- **Задания**:
(A) Ответьте на вопросы по фрагменту о «Комедии» Данте:
(i) Кто сопровождает пилигрима Данте при спуске в Ад?
(ii) Где Сэм Уэллер чистит сапоги постояльцев?
(iii) Какой силой создан Ад, как четко сказано уже в начале поэмы?
(B) Перечислите все странные обычаи жителей страны, в которой Данте предстает путешественником-первооткрывателем, согласно фрагменту о «Комедии» Данте.

- **Фрагмент документа**:

------

В Раю блаженные мечтают о Страшном суде, когда они соединятся со своими телами и испытают огромное счастье. В мире поэтического слова всякий обрисованный поэтом персонаж – тень, жаждущая наполниться кровью, превратиться из фантома в пышущее жизнью существо. Данте признаёт, что его персонажи – тени, но зачастую они кажутся нам одетыми живою плотью. Умершие живы, но одновременно мы знаем – и мучаемся из-за этого, – что они мертвы. Одно из многих чудес, связанных с «Комедией», заключается в том, что для нашего восприятия она по своей форме и развитию очень похожа на правду, что Данте усматривает в бытии множество измерений и взрывает тесные рамки, которые мы возводим вокруг себя.
Искусство быть в Аду
Вместе со своим другом и вожатым Вергилием пилигрим Данте спускается в Ад, расположенный под поверхностью земли. Переправляется через темные мертвые реки. Пересекает раскаленные пустыни и бесприютные ледяные равнины. Он не в царстве грез и тем паче не в аллегории, а среди реального ландшафта. И ведет он себя в Аду таким же манером, как Сэм Уэллер из «Записок Пиквикского клуба» ведет себя в Лондоне, когда во дворе гостиницы «Белый олень» усердно чистит сапоги постояльцев и перешучивается со служанкой. Если б кто-нибудь сообщил м-ру Уэллеру, что Лондон – сущий град обреченных (учитывая нищету и убожество тогдашних больших городов, такой вывод вполне оправдан), это не помешало бы ему с удовольствием озираться по сторонам и не упускать оказии получить чаевые. Рассказчик Данте охотно прибегает к образам, соединенным с приятностью и идиллией, чтобы через них высветить страшные и трагические события. А потому мне кажется, он не стал бы порицать того, кто сравнивает пилигрима в Аду с Сэмом Уэллером в Лондоне. Ведь это сравнение просто помогает запомнить: пилигрим Данте находится в Аду и ведет себя точно так же, как любой из нас ведет себя там, где присутствует телесно.
Данте – путешественник-первооткрыватель в стране, где у жителей странные обычаи. Одни валяются в грязи, другие носят позолоченные куколи из свинца. Третьи купаются в кипящей смоле, четвертые единоборствуют между собою. Или он – посетитель в лазарете, который переходит из палаты в палату, от койки к койке, глядя на опухших и уродливых жертв тяжких недугов. Или он – мирный гражданский человек, очутившийся в гуще битвы и окруженный тысячами павших воинов.
Пилигрим знает, что Ад – место заключения, тюрьма и населен осужденными. Об этом ему напомнили в тот самый миг, когда он туда входил, ибо над вратами написано:
Итак, уже в начале странствия и в начале поэмы четко сказано, что Ад создан верховной божественной силой, и читатель, как и пилигрим, в дальнейшем убедится, что там часто идет речь о высшем суде. И в произведении, где повествуется о жизни за порогом смерти, это совершенно естественно. Ведь, поскольку всем очевидно, что в земной жизни зачастую побеждает злодей, а добрый, хороший человек страдает, по ту сторону смерти Бог должен восстановить равновесие, ибо Он есть любовь и справедливость.

------

- **Записи набора данных**:

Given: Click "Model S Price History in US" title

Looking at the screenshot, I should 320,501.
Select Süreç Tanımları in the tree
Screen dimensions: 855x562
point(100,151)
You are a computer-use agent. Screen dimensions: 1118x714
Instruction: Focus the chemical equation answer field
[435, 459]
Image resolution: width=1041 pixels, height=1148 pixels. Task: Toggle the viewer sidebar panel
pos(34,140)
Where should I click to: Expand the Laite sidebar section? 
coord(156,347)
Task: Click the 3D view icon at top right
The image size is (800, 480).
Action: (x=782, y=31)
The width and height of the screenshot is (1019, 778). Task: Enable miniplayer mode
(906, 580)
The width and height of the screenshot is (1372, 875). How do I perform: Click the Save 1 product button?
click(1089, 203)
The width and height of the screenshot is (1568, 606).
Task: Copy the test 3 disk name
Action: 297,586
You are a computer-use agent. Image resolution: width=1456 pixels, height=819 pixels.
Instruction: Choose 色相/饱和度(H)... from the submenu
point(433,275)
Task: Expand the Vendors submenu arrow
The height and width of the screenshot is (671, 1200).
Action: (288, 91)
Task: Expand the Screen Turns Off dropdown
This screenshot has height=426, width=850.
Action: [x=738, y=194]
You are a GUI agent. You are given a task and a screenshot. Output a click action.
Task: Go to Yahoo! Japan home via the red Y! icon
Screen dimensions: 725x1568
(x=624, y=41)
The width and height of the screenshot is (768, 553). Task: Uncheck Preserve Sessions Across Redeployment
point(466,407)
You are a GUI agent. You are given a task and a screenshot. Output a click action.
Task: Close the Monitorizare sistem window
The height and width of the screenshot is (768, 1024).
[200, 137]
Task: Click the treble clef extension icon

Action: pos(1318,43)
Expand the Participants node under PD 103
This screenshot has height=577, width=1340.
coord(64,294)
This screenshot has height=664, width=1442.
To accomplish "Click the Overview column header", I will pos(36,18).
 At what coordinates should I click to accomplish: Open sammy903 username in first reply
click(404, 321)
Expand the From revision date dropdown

------

- **Ответы к упражнению**:
(A)
(i) Вергилий, его друг и вожатый.
(ii) Во дворе гостиницы «Белый олень».
(iii) Верховной божественной силой.

(B)
- Валяются в грязи.
- Носят позолоченные куколи из свинца.
- Купаются в кипящей смоле.
- Единоборствуют между собою.